List<String> myList = new ArrayList<String>();  

It would, however, in most cases make sense to be able to omit the declaration of the generic type without compiler warnings, such as:

List<String> myList = new ArrayList();  

But as Java is always very explicit and verbose about everything, this might as well stay the same.

(And why again would anyone code C# or Java without an IDE?)

EDIT:

Oh, there's a proposal for that! Sweet. Thanks, Brian.


Solution:13

Java has

 List<String> data = newList(); //Java, where newList() is a helper method to create an ArrayList();   List<String> data = newList("Hello", "World"); // a helper method which takes a T....   Map<String, List<String>> anagrams = newMap(); // Java, where newMap creates a new  HashMap();  


Solution:14

Code is read from left to right (if your language is not right to left).

That means that

var someTypeWithALongName = new TypeWithALongName<TypeParamOne,TypeParamTwo>();   

puts important data to the right part (actual method / type constructor that is used to init variable, from which a reader of the code can infer knowledge about actual var type), which is less convenient to eye, compared to when it is located in the left.

What author suggests however is much better for a left to right reading human - we declare a variable of known type (not some unknown var type)

TypeWithALongName<TypeParamOne,TypeParamTwo> someTypeWithALongName = new();  

now important data (actual type that variable will have) is to the left, we can scan code on left side and notice actual types, not a fence of var declarations

var x = ....;  var y = ....;  var z = ....;  var xy = ....;  

Code Complete book states that readability is the most important, and I find it hard to disagree with that. Saving 5(or less) seconds and using var instead of real type easily makes code review in future harder, can make code unreadable depending on the right part, and can plant unexpected errors that will be very hard to notice. All with the value of.. saving 5 seconds and not writing a declaring type for variable?

It is now a common knowledge that actual code writing is not taking that much time out of whole time consumed for program creation,especially if it is a product program) ( which usually has debugging, system testing, components integration, design, meetings, etc taking MUCH more time that actual code writing)

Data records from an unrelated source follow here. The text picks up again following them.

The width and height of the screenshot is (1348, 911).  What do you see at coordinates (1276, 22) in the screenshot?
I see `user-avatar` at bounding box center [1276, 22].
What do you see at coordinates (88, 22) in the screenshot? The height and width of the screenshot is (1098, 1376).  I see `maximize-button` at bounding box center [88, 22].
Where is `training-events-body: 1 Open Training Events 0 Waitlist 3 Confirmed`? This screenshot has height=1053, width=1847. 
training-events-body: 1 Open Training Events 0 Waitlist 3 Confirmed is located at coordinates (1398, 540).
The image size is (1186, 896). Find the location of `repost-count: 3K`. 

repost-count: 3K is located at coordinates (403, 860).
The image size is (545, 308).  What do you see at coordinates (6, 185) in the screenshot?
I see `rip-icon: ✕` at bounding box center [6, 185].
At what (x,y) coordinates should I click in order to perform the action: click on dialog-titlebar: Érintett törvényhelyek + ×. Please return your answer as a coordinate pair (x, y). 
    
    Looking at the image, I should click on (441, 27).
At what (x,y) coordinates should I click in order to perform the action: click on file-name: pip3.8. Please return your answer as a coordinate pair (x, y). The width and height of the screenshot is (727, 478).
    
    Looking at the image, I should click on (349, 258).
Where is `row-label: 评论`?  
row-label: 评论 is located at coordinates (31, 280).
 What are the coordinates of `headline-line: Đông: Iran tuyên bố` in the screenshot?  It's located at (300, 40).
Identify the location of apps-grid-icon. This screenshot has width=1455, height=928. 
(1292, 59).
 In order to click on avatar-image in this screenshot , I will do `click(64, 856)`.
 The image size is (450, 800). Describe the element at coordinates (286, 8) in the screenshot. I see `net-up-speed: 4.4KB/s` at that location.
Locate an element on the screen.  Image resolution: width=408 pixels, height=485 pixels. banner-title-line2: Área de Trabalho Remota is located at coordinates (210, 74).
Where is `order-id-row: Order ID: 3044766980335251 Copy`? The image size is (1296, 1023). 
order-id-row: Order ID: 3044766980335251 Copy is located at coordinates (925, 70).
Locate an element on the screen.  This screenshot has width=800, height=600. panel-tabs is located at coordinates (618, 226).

On other hand when we type

TypeWithALongName<TypeParamOne,TypeParamTwo> someTypeWithALongName = new();  

I find it hard not to interpret that line as anything but calling a default constructor for type and creating an instance of the type.

Also in case of wall of initializations we get actual type names on the beginning of the line, so its easy to scan code from top to bottom and we don't have to move eyes to the end of string to know what actually this concrete var initialization does.( And if you think scanning line to end is a free roll task , first of all its not, and with var its not just scanning, its also checking whether there is a bug in the right part of initialization (for example method with different return type is called or some other types of bugs which var allows))

TypeWithALongName<TypeParamOne,TypeParamTwo> someTypeWithALongName = new();  AnotherTypeWithLongNname someAnotherTypeWithLongNname = new();  List<int> idList = new();  Dictionary<int,string> lookupDict = new ();  

I am against var use except for cases it was created for (anonymous types , generally coming from LINQ), and if we were to save up some space in a code I would prefer any code reducing strategies were happening on the right side.

I also believe that using var to declare a variable and assigning it to a return value of some method highly complicates code analysis and often introduces hard to catch bugs, that would have been completely avoided if var wasn't possible for such cases, so if only the constructors code could be shortened to a new() or new(ParamType param) and not some other method like

var x = someTypeLocalIstance.ComputeResults()  

readability will only win once more.


Solution:15

I think Microsoft made it this way: a) var xy = new MyClass();

instead of this way: b) MyClass xy = new();

because a) is capable to hold anonymous classes and with b) that would not be possible.